[Start of Attachment]

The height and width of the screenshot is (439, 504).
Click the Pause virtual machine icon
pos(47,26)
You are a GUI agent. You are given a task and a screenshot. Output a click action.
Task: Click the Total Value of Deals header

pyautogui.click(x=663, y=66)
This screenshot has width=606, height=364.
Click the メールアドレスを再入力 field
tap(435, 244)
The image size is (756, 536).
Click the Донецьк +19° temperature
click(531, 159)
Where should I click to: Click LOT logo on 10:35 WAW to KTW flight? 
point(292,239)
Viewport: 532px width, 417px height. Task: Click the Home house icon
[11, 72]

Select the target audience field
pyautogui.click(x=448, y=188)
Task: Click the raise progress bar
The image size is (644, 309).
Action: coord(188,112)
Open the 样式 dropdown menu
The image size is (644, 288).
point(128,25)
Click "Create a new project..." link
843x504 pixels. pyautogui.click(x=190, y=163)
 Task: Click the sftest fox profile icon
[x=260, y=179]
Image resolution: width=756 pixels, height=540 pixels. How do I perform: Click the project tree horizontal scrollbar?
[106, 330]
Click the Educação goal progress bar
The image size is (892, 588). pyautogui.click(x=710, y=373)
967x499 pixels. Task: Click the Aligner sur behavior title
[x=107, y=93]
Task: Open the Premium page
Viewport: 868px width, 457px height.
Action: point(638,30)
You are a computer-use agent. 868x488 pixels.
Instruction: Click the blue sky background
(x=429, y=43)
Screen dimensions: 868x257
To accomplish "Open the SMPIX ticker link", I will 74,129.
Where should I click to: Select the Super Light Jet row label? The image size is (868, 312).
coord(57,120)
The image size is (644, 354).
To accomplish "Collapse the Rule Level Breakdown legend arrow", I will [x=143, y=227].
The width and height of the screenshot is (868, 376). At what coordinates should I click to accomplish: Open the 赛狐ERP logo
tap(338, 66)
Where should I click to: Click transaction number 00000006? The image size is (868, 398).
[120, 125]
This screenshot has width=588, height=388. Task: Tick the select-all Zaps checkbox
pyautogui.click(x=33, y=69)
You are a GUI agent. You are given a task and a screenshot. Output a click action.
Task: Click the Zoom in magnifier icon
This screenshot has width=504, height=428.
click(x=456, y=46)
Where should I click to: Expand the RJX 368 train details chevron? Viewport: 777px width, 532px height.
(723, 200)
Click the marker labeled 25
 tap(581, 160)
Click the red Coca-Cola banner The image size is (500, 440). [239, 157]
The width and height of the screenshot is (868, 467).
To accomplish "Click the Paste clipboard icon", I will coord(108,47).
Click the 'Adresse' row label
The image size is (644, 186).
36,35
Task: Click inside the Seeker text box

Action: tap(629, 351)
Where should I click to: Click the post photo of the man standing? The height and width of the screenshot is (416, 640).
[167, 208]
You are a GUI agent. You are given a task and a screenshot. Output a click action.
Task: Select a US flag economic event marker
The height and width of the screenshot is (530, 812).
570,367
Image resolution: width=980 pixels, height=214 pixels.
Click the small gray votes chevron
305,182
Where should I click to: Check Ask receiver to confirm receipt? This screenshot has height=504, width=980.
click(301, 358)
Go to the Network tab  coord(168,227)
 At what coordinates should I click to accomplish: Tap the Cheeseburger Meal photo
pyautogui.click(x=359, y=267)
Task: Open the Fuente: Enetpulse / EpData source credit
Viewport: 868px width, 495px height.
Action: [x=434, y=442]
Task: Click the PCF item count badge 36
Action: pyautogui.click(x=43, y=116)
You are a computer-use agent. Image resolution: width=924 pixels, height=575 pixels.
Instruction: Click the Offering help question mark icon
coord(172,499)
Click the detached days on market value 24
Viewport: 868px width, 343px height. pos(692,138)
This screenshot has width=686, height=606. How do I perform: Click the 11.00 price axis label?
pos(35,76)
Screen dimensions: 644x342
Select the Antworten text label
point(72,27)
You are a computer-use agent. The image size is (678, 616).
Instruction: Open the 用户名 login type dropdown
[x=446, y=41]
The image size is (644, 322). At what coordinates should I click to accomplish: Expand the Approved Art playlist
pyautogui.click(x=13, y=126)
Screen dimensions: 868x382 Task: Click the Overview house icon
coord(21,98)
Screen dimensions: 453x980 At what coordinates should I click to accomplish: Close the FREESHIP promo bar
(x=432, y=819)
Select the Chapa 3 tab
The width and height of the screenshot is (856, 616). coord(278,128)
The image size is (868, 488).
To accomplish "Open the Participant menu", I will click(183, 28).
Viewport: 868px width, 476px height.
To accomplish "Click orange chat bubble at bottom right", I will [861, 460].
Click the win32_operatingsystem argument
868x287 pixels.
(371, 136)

[End of Attachment]

Task directions ->
Every entry needs to be written out again, exactly as given.

Response to this exercise ->
The height and width of the screenshot is (439, 504).
Click the Pause virtual machine icon
pos(47,26)
You are a GUI agent. You are given a task and a screenshot. Output a click action.
Task: Click the Total Value of Deals header

pyautogui.click(x=663, y=66)
This screenshot has width=606, height=364.
Click the メールアドレスを再入力 field
tap(435, 244)
The image size is (756, 536).
Click the Донецьк +19° temperature
click(531, 159)
Where should I click to: Click LOT logo on 10:35 WAW to KTW flight? 
point(292,239)
Viewport: 532px width, 417px height. Task: Click the Home house icon
[11, 72]

Select the target audience field
pyautogui.click(x=448, y=188)
Task: Click the raise progress bar
The image size is (644, 309).
Action: coord(188,112)
Open the 样式 dropdown menu
The image size is (644, 288).
point(128,25)
Click "Create a new project..." link
843x504 pixels. pyautogui.click(x=190, y=163)
 Task: Click the sftest fox profile icon
[x=260, y=179]
Image resolution: width=756 pixels, height=540 pixels. How do I perform: Click the project tree horizontal scrollbar?
[106, 330]
Click the Educação goal progress bar
The image size is (892, 588). pyautogui.click(x=710, y=373)
967x499 pixels. Task: Click the Aligner sur behavior title
[x=107, y=93]
Task: Open the Premium page
Viewport: 868px width, 457px height.
Action: point(638,30)
You are a computer-use agent. 868x488 pixels.
Instruction: Click the blue sky background
(x=429, y=43)
Screen dimensions: 868x257
To accomplish "Open the SMPIX ticker link", I will 74,129.
Where should I click to: Select the Super Light Jet row label? The image size is (868, 312).
coord(57,120)
The image size is (644, 354).
To accomplish "Collapse the Rule Level Breakdown legend arrow", I will [x=143, y=227].
The width and height of the screenshot is (868, 376). At what coordinates should I click to accomplish: Open the 赛狐ERP logo
tap(338, 66)
Where should I click to: Click transaction number 00000006? The image size is (868, 398).
[120, 125]
This screenshot has width=588, height=388. Task: Tick the select-all Zaps checkbox
pyautogui.click(x=33, y=69)
You are a GUI agent. You are given a task and a screenshot. Output a click action.
Task: Click the Zoom in magnifier icon
This screenshot has width=504, height=428.
click(x=456, y=46)
Where should I click to: Expand the RJX 368 train details chevron? Viewport: 777px width, 532px height.
(723, 200)
Click the marker labeled 25
 tap(581, 160)
Click the red Coca-Cola banner The image size is (500, 440). [239, 157]
The width and height of the screenshot is (868, 467).
To accomplish "Click the Paste clipboard icon", I will coord(108,47).
Click the 'Adresse' row label
The image size is (644, 186).
36,35
Task: Click inside the Seeker text box

Action: tap(629, 351)
Where should I click to: Click the post photo of the man standing? The height and width of the screenshot is (416, 640).
[167, 208]
You are a GUI agent. You are given a task and a screenshot. Output a click action.
Task: Select a US flag economic event marker
The height and width of the screenshot is (530, 812).
570,367
Image resolution: width=980 pixels, height=214 pixels.
Click the small gray votes chevron
305,182
Where should I click to: Check Ask receiver to confirm receipt? This screenshot has height=504, width=980.
click(301, 358)
Go to the Network tab  coord(168,227)
 At what coordinates should I click to accomplish: Tap the Cheeseburger Meal photo
pyautogui.click(x=359, y=267)
Task: Open the Fuente: Enetpulse / EpData source credit
Viewport: 868px width, 495px height.
Action: [x=434, y=442]
Task: Click the PCF item count badge 36
Action: pyautogui.click(x=43, y=116)
You are a computer-use agent. Image resolution: width=924 pixels, height=575 pixels.
Instruction: Click the Offering help question mark icon
coord(172,499)
Click the detached days on market value 24
Viewport: 868px width, 343px height. pos(692,138)
This screenshot has width=686, height=606. How do I perform: Click the 11.00 price axis label?
pos(35,76)
Screen dimensions: 644x342
Select the Antworten text label
point(72,27)
You are a computer-use agent. The image size is (678, 616).
Instruction: Open the 用户名 login type dropdown
[x=446, y=41]
The image size is (644, 322). At what coordinates should I click to accomplish: Expand the Approved Art playlist
pyautogui.click(x=13, y=126)
Screen dimensions: 868x382 Task: Click the Overview house icon
coord(21,98)
Screen dimensions: 453x980 At what coordinates should I click to accomplish: Close the FREESHIP promo bar
(x=432, y=819)
Select the Chapa 3 tab
The width and height of the screenshot is (856, 616). coord(278,128)
The image size is (868, 488).
To accomplish "Open the Participant menu", I will click(183, 28).
Viewport: 868px width, 476px height.
To accomplish "Click orange chat bubble at bottom right", I will [861, 460].
Click the win32_operatingsystem argument
868x287 pixels.
(371, 136)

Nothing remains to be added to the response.